___ GIVEN DATA

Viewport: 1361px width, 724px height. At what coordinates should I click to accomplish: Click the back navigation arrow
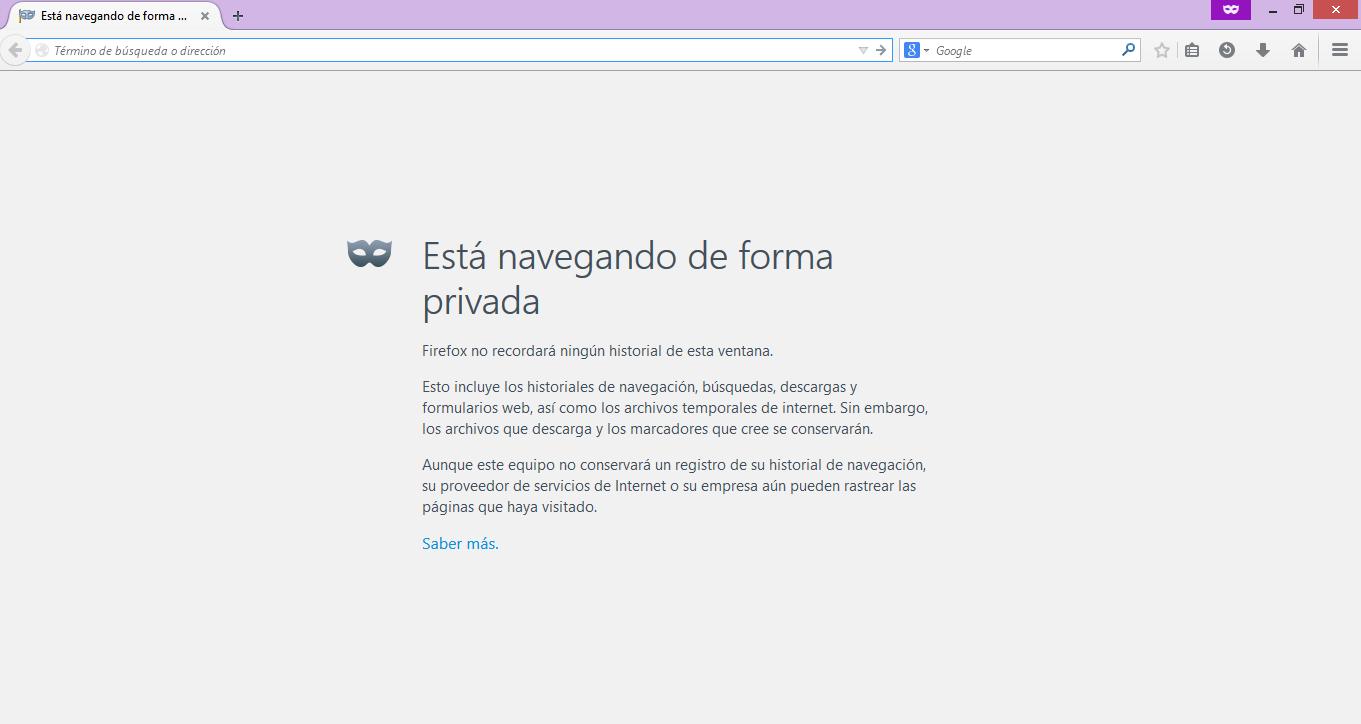pos(15,50)
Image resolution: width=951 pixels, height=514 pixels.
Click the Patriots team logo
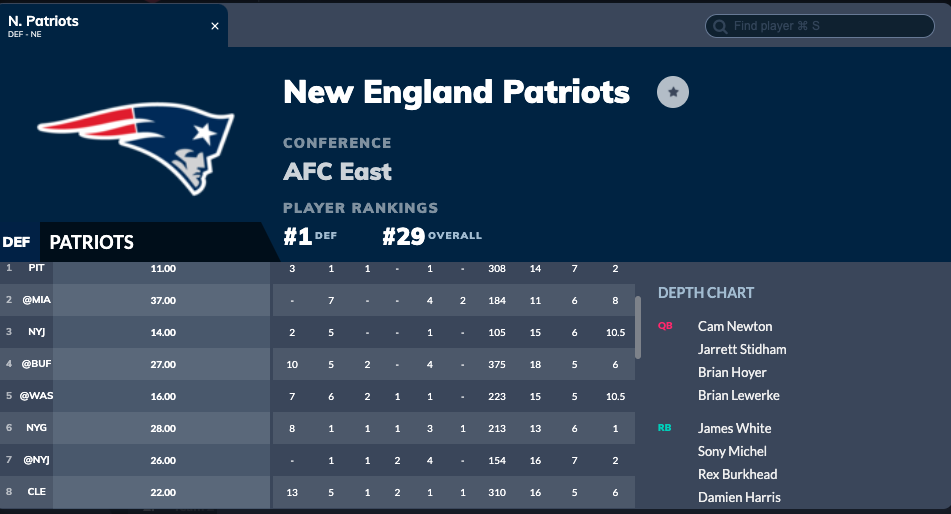[x=136, y=147]
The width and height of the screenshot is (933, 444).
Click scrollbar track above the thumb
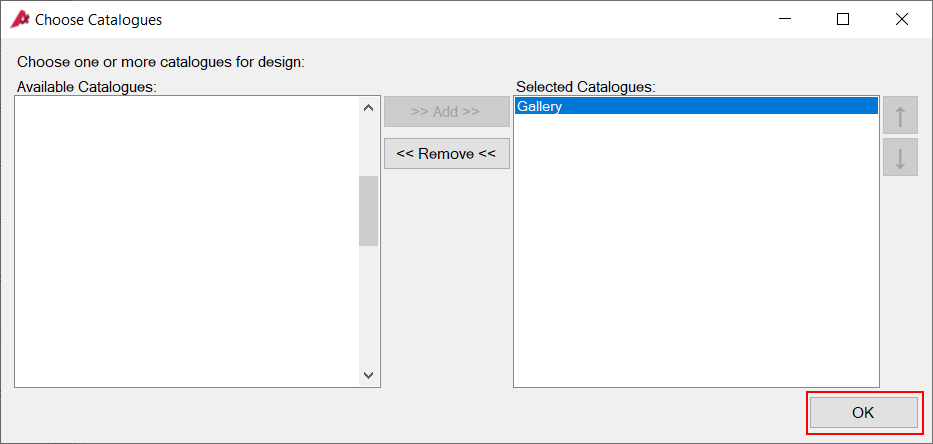pyautogui.click(x=368, y=147)
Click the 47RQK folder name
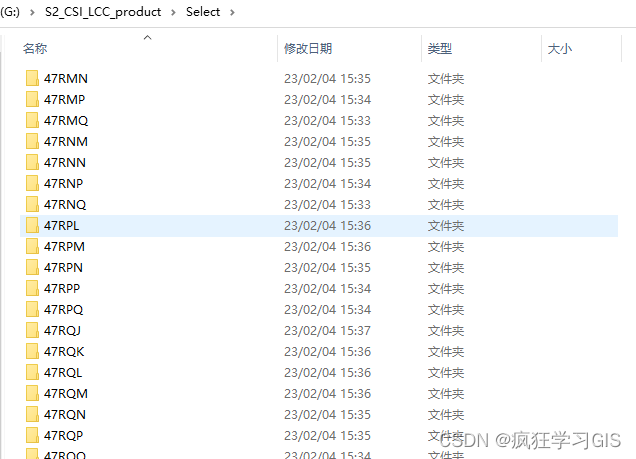 [64, 352]
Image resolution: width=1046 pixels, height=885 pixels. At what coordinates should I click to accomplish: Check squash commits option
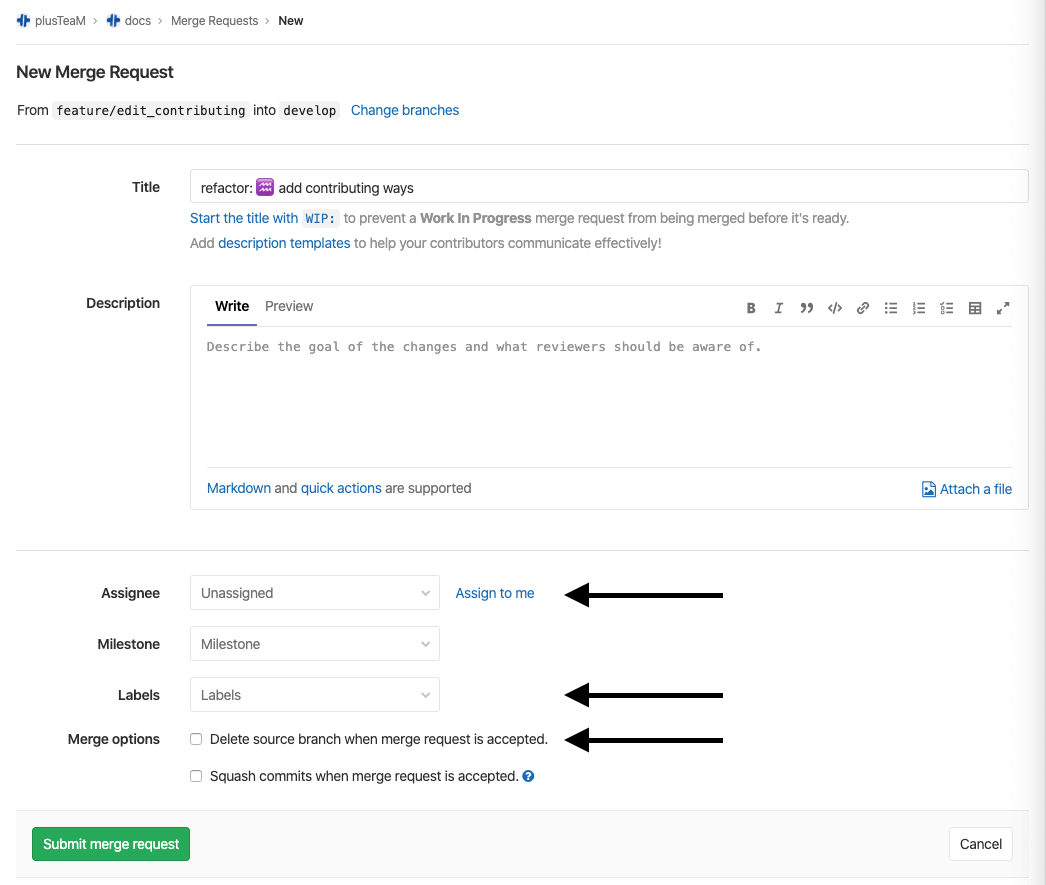point(197,776)
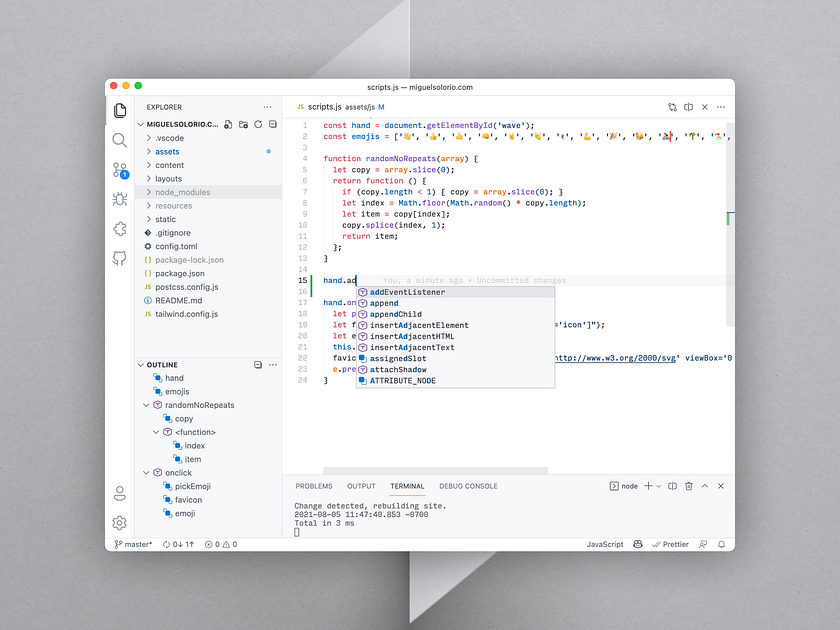Image resolution: width=840 pixels, height=630 pixels.
Task: Open the Manage settings gear
Action: pos(120,523)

______

— WORK REQUIRED —
Starting with the line that contains "Click the 47RQK folder name", repeat each line exactly through the last line of the data above, and nothing more; the pictures stay out.

— YOUR SOLUTION —
Click the 47RQK folder name
 [64, 352]
Image resolution: width=1046 pixels, height=885 pixels. At what coordinates should I click to accomplish: Check squash commits option
point(197,776)
Image resolution: width=840 pixels, height=630 pixels.
Task: Open the Manage settings gear
Action: pos(120,523)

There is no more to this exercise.